Many within business and consumer groups have been focused in recent months on credit and debit card data security issues and standards and the reported breaches of merchant information systems that have made those standards topical, as well as controversial. In foodservice, the issue was punctuated recently by the theft of customer card numbers and expiration dates from the 13-unit Not Your Average Joe's chain of Dartmouth, Mass.
But findings from the Computer Security Institute's "12th Annual Computer Crime and Security Survey" of U.S. business, government and education representatives underscore that cyber crimes take many forms and impact many groups. The findings showed that while the percentage of respondents who said they suffered a security incident declined to 46 percent in the latest year, from 53 percent a year earlier, the average annual loss from cyber crime among respondents willing to share loss amounts more than doubled on a year-over-year basis, to $350,424, after declining for five years.

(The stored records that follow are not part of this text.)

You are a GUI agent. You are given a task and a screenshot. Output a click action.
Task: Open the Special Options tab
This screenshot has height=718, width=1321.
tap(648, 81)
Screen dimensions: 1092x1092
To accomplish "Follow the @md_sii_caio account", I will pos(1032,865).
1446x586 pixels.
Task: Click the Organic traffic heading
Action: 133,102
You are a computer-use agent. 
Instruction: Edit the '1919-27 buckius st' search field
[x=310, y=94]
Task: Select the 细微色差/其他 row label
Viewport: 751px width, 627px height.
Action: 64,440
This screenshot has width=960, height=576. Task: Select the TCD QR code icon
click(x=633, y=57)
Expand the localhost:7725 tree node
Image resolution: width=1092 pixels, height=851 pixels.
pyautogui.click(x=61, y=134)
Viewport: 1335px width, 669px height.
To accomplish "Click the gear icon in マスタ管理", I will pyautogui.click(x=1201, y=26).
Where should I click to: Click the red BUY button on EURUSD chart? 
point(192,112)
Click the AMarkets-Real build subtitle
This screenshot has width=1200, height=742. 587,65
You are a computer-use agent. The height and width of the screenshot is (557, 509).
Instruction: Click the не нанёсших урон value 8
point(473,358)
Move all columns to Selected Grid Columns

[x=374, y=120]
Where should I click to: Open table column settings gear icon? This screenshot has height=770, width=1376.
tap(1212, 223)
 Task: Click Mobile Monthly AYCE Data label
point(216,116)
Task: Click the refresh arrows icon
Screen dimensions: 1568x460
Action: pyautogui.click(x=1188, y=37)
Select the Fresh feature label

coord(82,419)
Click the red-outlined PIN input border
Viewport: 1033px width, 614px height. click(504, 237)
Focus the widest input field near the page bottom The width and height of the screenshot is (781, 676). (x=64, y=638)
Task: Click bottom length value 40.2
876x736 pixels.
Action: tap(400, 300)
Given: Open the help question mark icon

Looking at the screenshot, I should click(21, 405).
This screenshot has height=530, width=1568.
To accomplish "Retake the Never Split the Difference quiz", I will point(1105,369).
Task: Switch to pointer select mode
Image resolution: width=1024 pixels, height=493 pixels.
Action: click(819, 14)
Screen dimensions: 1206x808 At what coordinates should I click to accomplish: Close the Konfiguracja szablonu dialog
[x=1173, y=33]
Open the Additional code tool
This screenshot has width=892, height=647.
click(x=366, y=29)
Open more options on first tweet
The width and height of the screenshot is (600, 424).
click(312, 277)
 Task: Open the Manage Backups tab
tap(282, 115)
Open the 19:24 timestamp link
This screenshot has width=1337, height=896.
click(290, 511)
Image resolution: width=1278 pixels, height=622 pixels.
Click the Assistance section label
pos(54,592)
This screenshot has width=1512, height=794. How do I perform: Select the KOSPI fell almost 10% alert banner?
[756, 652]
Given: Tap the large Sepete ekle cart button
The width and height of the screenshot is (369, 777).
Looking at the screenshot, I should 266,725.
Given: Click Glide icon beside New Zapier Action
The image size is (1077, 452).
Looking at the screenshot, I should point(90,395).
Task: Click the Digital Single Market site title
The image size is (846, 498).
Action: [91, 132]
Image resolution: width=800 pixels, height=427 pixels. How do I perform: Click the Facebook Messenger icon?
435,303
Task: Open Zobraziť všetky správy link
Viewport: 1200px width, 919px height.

The 2007 survey included the responses of 494 of the approximately 5,000 computer-and-network security professionals belonging to CSI, the San Francisco-based organization said; representatives of 616 organizations responded for the 2006 survey. The estimated total dollar loss from cyber crimes against the 194 survey respondents in 2007 who shared loss information was $66.93 million; that compared to reported aggregate losses of $52.49 million by 313 respondents in 2006.
"At a period when experts throughout the industry have been discussing with concern the growing sophistication and stealth of cyber attacks, here we have a couple hundred respondents saying they lost significantly more money last year," said Robert Richardson, CSI director and author of the survey. "There's a strong suggestion in this year's results that mounting threats are beginning to materialize as mounting losses."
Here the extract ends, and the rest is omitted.